Tribes of Medusa - Lilith Enshrined.


Album: Lilith Enshrined
Artist: Tribes of Medusa
Label: Sombre Soniks
Catalogue no: N/A

Tracklist:

      1.      Lilith Enshrined



According to Jewish folklore, Lilith was the first wife of the Biblical Adam, not Eve. In the original rendering of the creation of humankind myth she came into being alongside Adam at exactly the same time, and not from any part of her husband (unlike Eve, who was created from one of Adam’s ribs while he slept). She was an entirely separate and individual creation. However, she turned out to be something of a wilful woman who rejected God and her husband and so was, naturally, demonised by subsequent generations and portrayed as a baby-killer. Christianity especially has some major issues with disobedient and upstart women, and so the traditional myth of Adam and Eve was promulgated to the exclusion of any mention of Lilith (and yet, Eve was responsible for the Fall of Man). However, in some of the left-hand path systems she’s been adopted as an agent of sexual domination and feminism, and the Great Mother of Daemons.

On a more earth-bound level she’s the inspiration behind Brooklyn, New York’s dark ambient/industrial Tribes of Medusa project.

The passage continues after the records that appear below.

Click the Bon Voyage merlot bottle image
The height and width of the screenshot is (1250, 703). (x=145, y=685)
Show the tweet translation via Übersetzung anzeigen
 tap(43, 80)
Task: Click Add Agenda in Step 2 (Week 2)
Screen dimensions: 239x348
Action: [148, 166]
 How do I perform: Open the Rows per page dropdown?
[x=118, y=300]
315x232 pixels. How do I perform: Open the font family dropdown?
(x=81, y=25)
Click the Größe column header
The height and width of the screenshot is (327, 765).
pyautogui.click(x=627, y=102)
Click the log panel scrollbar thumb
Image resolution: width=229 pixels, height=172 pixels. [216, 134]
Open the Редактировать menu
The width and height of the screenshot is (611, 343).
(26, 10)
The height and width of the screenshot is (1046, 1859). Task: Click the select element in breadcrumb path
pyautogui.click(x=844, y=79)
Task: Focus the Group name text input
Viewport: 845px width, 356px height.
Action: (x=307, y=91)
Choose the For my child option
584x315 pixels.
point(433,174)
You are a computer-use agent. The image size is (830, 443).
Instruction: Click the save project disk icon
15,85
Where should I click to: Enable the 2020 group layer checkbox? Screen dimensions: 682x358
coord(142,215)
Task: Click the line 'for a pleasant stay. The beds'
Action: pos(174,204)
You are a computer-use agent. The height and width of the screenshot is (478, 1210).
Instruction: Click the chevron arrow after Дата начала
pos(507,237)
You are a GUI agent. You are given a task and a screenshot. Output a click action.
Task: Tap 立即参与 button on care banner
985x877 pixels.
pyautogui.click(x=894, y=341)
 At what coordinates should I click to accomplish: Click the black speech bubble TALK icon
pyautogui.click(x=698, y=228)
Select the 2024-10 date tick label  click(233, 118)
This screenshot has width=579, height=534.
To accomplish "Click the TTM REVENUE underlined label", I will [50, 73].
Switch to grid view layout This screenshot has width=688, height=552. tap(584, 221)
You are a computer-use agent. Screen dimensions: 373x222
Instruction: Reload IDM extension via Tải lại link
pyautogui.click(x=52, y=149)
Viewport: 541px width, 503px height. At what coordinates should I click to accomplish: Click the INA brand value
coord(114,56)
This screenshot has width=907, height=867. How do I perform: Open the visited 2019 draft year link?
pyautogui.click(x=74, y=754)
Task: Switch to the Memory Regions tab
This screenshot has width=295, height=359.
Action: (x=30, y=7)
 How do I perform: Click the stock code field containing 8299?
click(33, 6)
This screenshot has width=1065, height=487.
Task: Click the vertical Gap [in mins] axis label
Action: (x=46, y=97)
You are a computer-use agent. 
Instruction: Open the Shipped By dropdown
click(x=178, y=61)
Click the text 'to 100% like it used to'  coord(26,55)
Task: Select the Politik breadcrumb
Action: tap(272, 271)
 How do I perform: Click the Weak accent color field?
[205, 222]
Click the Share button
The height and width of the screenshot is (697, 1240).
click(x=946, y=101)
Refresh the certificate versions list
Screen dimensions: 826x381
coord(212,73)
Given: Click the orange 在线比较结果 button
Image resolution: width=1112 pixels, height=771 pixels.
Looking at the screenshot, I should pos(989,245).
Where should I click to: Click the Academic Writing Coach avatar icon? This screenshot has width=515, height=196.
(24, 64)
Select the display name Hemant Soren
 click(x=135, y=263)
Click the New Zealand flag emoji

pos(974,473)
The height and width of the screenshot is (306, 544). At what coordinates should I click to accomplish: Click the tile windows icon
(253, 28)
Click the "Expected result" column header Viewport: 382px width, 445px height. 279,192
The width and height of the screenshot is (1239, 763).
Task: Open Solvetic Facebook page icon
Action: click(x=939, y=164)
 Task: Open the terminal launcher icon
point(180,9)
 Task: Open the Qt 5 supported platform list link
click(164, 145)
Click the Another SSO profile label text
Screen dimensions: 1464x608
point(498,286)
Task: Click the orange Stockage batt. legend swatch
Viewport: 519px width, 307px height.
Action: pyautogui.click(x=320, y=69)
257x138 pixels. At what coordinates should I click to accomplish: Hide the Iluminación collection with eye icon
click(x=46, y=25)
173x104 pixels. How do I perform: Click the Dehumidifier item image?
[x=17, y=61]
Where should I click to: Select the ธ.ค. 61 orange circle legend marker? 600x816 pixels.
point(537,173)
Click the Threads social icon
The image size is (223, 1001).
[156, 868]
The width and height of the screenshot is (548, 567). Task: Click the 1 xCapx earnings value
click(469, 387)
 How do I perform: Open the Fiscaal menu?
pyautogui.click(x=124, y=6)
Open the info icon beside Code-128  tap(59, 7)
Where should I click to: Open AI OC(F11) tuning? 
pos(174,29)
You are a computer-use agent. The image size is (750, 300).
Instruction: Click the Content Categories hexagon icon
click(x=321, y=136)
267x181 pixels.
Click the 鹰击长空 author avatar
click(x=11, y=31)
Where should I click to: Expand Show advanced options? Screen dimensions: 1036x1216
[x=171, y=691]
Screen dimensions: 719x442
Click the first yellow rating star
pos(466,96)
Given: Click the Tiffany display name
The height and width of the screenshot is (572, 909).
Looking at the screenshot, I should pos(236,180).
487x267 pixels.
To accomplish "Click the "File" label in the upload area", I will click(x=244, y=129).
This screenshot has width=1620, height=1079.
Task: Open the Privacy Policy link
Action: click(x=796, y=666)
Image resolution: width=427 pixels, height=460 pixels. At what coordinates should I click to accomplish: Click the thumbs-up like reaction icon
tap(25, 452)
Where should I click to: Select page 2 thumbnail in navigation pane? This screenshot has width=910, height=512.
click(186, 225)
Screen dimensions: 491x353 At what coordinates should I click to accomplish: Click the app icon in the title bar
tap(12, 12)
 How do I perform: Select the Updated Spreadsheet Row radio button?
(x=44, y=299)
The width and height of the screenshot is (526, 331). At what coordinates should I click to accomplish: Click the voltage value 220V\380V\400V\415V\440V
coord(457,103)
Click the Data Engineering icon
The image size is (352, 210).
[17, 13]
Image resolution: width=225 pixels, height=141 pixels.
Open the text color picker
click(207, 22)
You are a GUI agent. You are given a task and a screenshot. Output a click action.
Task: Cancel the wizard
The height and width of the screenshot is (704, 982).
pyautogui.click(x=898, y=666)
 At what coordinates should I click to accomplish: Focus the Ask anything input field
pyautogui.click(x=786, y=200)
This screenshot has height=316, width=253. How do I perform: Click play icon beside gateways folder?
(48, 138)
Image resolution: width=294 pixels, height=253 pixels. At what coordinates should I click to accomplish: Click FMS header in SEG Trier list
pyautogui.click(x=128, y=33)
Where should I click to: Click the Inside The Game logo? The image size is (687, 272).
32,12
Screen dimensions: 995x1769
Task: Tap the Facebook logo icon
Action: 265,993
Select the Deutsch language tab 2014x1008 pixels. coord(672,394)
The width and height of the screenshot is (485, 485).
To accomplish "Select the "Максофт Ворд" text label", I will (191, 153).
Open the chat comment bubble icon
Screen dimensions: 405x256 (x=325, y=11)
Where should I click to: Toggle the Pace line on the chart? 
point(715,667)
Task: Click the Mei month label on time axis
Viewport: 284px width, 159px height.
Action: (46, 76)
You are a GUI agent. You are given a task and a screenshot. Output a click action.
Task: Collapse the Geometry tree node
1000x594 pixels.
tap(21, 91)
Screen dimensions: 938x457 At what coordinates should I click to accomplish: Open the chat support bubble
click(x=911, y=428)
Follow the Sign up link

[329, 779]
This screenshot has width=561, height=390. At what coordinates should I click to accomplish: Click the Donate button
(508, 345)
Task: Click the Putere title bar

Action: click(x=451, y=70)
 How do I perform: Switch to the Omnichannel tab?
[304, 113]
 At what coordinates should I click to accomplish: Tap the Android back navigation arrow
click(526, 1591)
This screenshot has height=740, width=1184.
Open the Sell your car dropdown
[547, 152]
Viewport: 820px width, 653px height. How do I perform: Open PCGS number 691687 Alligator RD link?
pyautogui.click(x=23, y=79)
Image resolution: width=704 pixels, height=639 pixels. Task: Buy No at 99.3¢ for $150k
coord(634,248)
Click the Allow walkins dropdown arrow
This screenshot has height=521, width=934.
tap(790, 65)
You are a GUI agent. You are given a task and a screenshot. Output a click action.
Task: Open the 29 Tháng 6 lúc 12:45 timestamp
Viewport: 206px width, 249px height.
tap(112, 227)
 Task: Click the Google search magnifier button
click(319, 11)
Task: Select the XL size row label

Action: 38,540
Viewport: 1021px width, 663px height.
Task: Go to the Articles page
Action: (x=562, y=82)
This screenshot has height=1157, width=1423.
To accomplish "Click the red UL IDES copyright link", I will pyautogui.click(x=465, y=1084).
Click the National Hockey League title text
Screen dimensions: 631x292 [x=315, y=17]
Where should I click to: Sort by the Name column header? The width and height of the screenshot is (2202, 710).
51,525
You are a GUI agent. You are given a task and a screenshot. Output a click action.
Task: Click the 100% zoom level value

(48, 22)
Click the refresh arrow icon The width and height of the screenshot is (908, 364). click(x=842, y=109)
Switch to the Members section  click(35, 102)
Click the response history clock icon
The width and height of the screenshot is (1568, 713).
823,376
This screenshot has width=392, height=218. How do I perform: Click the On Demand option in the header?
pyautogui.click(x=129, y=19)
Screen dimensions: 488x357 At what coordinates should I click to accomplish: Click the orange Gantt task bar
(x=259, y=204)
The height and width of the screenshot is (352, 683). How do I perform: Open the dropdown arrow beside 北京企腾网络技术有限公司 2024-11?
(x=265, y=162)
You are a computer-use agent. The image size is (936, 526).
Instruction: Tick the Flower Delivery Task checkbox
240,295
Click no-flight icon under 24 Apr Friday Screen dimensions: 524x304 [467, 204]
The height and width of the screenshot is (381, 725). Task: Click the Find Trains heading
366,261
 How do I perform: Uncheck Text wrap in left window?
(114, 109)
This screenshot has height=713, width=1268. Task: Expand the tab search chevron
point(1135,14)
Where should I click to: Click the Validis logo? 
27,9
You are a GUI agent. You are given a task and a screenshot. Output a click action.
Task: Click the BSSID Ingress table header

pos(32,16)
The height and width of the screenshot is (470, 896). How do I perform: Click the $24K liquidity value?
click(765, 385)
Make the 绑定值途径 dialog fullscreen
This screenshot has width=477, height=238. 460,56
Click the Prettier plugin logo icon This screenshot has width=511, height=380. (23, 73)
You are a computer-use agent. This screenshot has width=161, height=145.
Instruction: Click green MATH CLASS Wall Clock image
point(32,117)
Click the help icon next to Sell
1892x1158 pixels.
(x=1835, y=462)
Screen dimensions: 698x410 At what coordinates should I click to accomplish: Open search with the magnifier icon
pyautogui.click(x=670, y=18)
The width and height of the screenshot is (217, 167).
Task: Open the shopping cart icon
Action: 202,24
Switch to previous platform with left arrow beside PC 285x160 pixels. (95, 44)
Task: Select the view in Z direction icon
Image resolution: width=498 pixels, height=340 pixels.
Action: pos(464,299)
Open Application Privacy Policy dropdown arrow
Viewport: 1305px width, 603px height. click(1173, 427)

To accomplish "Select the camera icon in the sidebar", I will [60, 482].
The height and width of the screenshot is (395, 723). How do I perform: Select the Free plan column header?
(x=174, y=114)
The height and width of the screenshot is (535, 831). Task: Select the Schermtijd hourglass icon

And here she is in all her chaotic glory, a truly dark avatar of all that is dangerous to the patriarchal conception of what women should be – in other words, free, an utterly dynamic force of nature, bounden to nothing and no one, and ultimately free to choose her own destiny and path in life. She is the apotheosis of womankind, guardian of the procreative and life-giving powers, nurturing, strong, and independent of mind and spirit.

Tribes of Medusa get right to it on this 30-minute slab of blackened maelstrom – guttural bass rumblings and slashes of guitar announce her presence, the goddess dressed in red and black, ready to seduce, to mesmerise, and to conquer. Her spirit is earth-born, rising up from the very bowels of the world. Seismic chords crash and clash, wrenching and catastrophic: mountains tremble and empires fall. Fury and ferocity, madness and passion, erupt violently, emphasising Lilith’s supremacy in exciting the desires of men. She is a roiling, tumbling, unstoppable juggernaut: this is the Dark Goddess in her prime.

If you want to be battered continuously by a wall of cacophonic industrial guitar noise, then this is the one for you. It’s relentless, endlessly crashing against the shores of your mind and soul. This paean to the original woman, the original feminine archetype, is all that it should be and more. Lilith deserves your worship.